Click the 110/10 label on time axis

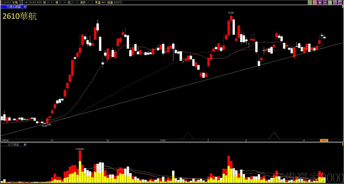[5, 141]

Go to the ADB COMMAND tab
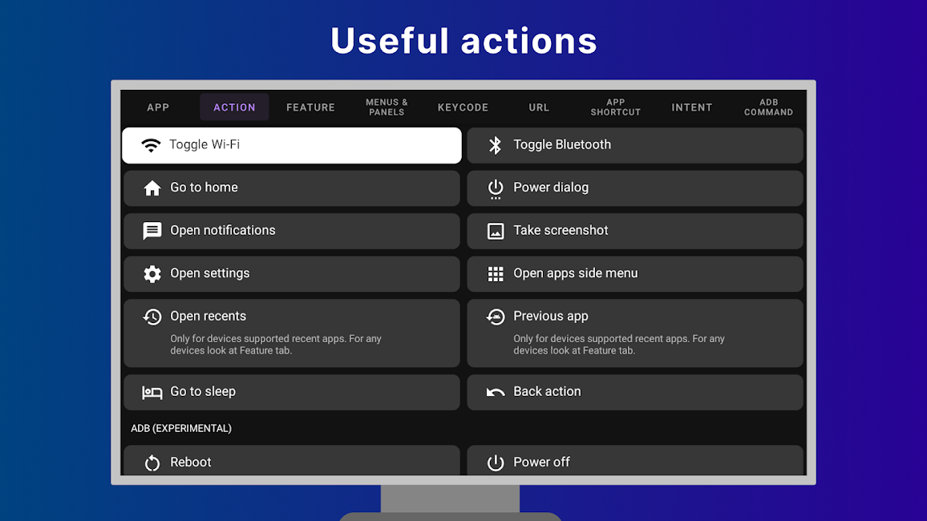pyautogui.click(x=768, y=107)
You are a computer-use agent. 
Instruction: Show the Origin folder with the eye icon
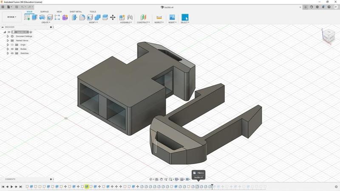click(12, 45)
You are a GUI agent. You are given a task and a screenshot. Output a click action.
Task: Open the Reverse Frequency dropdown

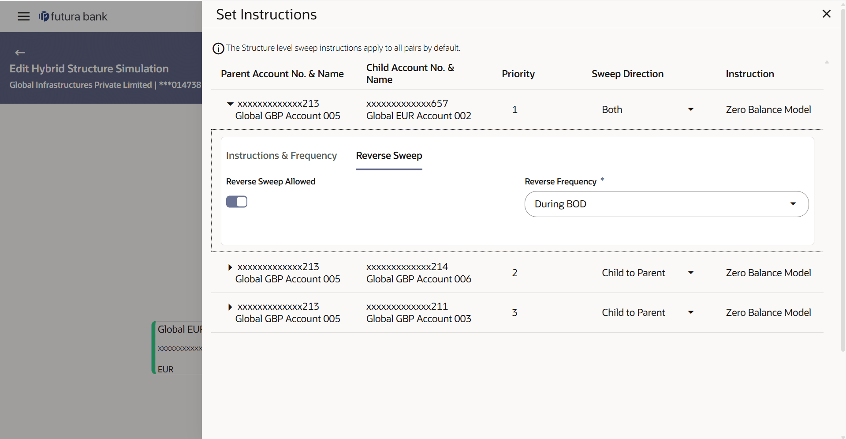666,204
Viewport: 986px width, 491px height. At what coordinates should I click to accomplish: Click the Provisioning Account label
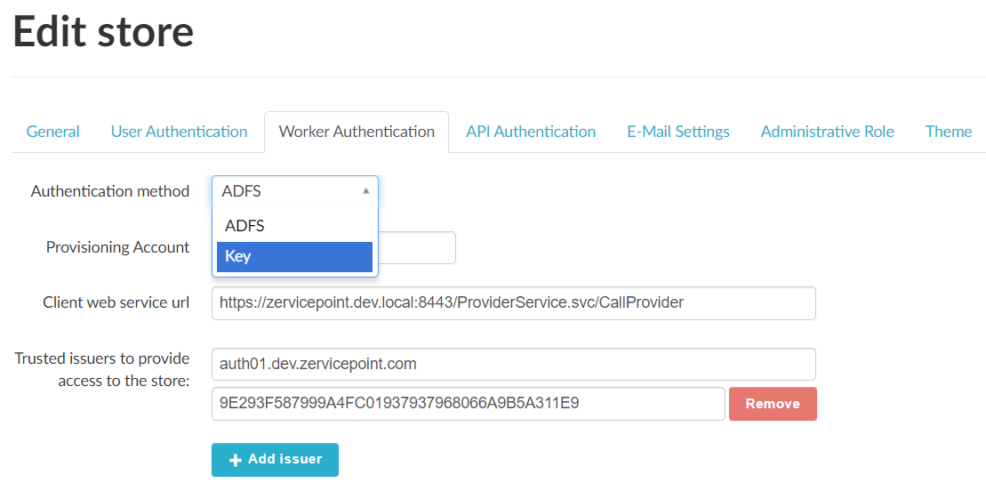(x=117, y=247)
● ● ● ● ●
◆ WHAT YOU SHOULD DO
Looking at the records above, work out how many lines include the word "agent", then give that number by itself.

◆ TASK RESPONSE
2